## Learning Objectives
- Understand active learning and informative sample selection
- Use LLMs to identify valuable training examples
- Compare different selection strategies
- Evaluate the impact of selected samples on model performance

In [None]:
import pandas as pd
import numpy as np
from transformers import AutoTokenizer, AutoModelForCausalLM
import torch
from datasets import load_dataset
from sklearn.model_selection import train_test_split
from sklearn.linear_model import LogisticRegression
from sklearn.feature_extraction.text import TfidfVectorizer
from sklearn.metrics import accuracy_score, f1_score
import matplotlib.pyplot as plt
import seaborn as sns
from collections import Counter
import random

# Set random seeds for reproducibility
random.seed(42)
np.random.seed(42)
torch.manual_seed(42)

# Set up device
device = torch.device("cuda" if torch.cuda.is_available() else "cpu")
print(f"Using device: {device}")

### 1. LOAD LLM MODEL (Qwen-2.5-0.5B Instruct)

In [None]:
def load_llm_model(model_name="Qwen/Qwen2.5-0.5B-Instruct"):
    """
    Load Qwen-2.5-0.5B Instruct model for query selection
    This model is small enough to run on Google Colab
    """
    print(f"Loading {model_name}...")
    
    try:
        tokenizer = AutoTokenizer.from_pretrained(model_name)
        model = AutoModelForCausalLM.from_pretrained(
            model_name,
            torch_dtype=torch.float16 if torch.cuda.is_available() else torch.float32,
            device_map="auto" if torch.cuda.is_available() else None
        )
        
        if tokenizer.pad_token is None:
            tokenizer.pad_token = tokenizer.eos_token
            
        print(f"Model loaded successfully!")
        return tokenizer, model
        
    except Exception as e:
        print(f"Error loading model: {e}")
        print("Falling back to a smaller alternative...")
        # Fallback to a smaller model if needed
        return None, None

# Load the LLM
llm_tokenizer, llm_model = load_llm_model()

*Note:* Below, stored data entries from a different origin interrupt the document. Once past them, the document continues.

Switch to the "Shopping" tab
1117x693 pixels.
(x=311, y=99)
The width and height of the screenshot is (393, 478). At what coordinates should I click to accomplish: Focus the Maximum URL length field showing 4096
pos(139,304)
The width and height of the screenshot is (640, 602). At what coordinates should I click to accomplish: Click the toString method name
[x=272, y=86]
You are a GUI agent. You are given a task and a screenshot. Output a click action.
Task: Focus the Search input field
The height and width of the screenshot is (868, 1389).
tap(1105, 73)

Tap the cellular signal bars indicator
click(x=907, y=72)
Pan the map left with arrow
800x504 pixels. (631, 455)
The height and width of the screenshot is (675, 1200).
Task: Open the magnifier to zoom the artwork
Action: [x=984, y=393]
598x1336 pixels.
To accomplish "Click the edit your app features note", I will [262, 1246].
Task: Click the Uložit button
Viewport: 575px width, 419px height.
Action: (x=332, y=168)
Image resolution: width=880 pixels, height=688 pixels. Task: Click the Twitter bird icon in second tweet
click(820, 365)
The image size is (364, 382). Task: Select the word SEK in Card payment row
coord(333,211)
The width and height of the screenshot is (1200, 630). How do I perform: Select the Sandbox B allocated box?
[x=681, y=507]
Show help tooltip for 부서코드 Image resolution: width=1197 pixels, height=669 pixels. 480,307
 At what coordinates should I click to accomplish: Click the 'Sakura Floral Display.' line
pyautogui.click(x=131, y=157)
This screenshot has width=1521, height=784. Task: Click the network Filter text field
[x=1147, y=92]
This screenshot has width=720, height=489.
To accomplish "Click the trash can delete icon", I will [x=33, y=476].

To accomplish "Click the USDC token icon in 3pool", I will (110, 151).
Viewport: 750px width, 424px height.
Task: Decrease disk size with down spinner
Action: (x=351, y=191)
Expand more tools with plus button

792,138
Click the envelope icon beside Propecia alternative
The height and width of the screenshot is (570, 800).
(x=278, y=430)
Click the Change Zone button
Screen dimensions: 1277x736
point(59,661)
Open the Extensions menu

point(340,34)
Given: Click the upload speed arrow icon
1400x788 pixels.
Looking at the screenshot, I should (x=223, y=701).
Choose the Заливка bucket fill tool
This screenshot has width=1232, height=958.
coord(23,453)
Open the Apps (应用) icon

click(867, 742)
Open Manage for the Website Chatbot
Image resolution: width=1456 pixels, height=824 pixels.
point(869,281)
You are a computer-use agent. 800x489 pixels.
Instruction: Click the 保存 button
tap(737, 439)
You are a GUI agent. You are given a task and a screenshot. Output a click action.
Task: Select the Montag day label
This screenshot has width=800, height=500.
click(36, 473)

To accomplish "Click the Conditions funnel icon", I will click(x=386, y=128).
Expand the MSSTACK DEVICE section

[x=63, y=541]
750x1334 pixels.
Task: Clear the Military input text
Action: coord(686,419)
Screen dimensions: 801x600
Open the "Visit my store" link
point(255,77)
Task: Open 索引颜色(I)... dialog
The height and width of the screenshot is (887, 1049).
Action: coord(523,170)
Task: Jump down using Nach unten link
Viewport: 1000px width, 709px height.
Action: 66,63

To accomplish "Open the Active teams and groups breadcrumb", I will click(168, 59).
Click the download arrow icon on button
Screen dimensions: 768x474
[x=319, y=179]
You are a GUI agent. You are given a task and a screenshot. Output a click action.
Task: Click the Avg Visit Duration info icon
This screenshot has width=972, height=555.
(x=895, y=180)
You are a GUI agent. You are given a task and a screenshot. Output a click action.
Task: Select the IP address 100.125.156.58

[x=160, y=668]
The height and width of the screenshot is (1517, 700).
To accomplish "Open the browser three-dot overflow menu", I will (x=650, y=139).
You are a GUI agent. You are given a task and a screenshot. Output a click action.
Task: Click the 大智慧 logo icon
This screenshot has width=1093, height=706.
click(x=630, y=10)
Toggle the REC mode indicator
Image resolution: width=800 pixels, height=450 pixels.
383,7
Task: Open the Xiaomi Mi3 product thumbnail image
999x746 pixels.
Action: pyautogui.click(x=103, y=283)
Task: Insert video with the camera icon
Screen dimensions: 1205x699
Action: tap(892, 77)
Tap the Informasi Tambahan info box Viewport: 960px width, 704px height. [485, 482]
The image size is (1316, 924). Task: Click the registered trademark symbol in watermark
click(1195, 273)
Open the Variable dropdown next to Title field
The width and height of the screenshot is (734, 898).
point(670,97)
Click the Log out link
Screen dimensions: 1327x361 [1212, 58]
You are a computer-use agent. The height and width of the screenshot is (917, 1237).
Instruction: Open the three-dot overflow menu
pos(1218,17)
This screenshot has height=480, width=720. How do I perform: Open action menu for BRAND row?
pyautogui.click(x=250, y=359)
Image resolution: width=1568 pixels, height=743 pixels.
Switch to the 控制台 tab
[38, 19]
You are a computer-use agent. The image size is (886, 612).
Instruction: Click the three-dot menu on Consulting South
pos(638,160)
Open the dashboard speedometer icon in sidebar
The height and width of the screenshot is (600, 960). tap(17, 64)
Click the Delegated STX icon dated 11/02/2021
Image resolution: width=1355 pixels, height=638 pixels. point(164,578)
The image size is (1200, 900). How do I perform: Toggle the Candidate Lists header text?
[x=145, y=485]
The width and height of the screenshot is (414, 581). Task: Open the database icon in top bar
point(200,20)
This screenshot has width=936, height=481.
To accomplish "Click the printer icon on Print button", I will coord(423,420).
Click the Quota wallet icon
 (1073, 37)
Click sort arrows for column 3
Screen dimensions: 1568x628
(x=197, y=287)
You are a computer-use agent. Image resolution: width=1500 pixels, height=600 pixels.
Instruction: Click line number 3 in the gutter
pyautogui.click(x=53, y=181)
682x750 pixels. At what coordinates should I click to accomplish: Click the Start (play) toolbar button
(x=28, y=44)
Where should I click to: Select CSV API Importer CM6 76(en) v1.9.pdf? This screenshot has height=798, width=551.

### 2. SAMPLE DATA PREPARATION

In [None]:
import random
import numpy as np
from datasets import load_dataset
from textstat import flesch_reading_ease
import re

def create_diverse_imdb_dataset(n_samples=10000, test_split=False):
    """
    Create a diverse text classification dataset using the actual IMDB dataset
    with varying difficulty levels based on review characteristics
    """
    
    # Load IMDB dataset
    dataset = load_dataset("imdb")
    split = "test" if test_split else "train"
    imdb_data = dataset[split]
    
    texts = []
    labels = []
    difficulty = []
    
    # Process samples from IMDB dataset
    indices = random.sample(range(len(imdb_data)), min(n_samples * 2, len(imdb_data)))
    
    for idx in indices:
        if len(texts) >= n_samples:
            break
            
        text = imdb_data[idx]['text']
        label = imdb_data[idx]['label']  # 0 = negative, 1 = positive
        
        # Clean text (remove HTML tags, extra whitespace)
        text = re.sub(r'<[^>]+>', '', text)
        text = re.sub(r'\s+', ' ', text).strip()
        
        # Skip very short reviews
        if len(text.split()) < 10:
            continue
            
        # Determine difficulty based on review characteristics
        difficulty_level = classify_difficulty(text, label)
        
        texts.append(text)
        labels.append(label)
        difficulty.append(difficulty_level)
    
    # Ensure we have the requested number of samples
    if len(texts) < n_samples:
        # If we need more samples, cycle through what we have
        while len(texts) < n_samples:
            idx = len(texts) % len(imdb_data)
            text = re.sub(r'<[^>]+>', '', imdb_data[idx]['text'])
            text = re.sub(r'\s+', ' ', text).strip()
            
            if len(text.split()) >= 10:
                texts.append(text)
                labels.append(imdb_data[idx]['label'])
                difficulty.append(classify_difficulty(text, imdb_data[idx]['label']))
    
    # Trim to exact size
    texts = texts[:n_samples]
    labels = labels[:n_samples]
    difficulty = difficulty[:n_samples]
    
    # Shuffle the dataset
    combined = list(zip(texts, labels, difficulty))
    random.shuffle(combined)
    texts, labels, difficulty = zip(*combined)
    
    return list(texts), list(labels), list(difficulty)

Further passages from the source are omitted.